**Exercise data:**
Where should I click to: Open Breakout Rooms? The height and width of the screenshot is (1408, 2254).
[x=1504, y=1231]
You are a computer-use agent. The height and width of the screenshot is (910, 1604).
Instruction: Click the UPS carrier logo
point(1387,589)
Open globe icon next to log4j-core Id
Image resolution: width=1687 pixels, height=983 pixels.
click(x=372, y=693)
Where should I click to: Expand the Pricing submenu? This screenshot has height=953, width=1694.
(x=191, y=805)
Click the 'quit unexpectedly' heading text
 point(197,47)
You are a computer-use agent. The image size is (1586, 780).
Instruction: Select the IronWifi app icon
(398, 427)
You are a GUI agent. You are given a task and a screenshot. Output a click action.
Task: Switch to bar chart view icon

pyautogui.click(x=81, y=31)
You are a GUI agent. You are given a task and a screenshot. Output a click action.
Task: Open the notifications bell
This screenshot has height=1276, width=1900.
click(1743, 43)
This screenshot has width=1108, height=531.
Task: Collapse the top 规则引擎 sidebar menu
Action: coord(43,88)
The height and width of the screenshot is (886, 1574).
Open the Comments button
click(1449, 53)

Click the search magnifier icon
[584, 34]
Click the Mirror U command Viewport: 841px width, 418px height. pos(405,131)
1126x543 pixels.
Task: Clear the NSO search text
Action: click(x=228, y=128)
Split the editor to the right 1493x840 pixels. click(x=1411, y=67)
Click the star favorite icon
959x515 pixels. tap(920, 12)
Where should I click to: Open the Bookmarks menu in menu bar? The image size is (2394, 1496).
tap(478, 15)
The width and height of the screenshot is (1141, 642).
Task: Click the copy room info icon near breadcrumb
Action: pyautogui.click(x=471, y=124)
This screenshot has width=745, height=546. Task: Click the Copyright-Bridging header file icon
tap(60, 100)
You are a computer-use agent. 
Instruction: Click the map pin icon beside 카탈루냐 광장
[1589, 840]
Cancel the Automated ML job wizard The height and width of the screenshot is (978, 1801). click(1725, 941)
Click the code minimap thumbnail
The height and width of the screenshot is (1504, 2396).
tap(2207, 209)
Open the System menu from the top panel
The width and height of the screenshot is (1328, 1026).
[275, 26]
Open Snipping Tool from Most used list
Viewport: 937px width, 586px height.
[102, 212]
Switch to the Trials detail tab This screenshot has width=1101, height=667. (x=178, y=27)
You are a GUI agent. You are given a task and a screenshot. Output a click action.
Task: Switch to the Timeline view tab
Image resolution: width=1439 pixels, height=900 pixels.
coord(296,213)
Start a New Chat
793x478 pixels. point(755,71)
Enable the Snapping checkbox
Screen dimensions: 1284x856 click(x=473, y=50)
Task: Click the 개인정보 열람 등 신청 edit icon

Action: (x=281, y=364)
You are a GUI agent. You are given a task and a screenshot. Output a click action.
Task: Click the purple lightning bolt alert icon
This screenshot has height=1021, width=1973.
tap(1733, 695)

**Work instructions:**
Lines of the listing above that include the string "computer" should each be copied.

**Exercise answer:**
You are a computer-use agent. The height and width of the screenshot is (910, 1604).
You are a computer-use agent. The image size is (1586, 780).
You are a computer-use agent. 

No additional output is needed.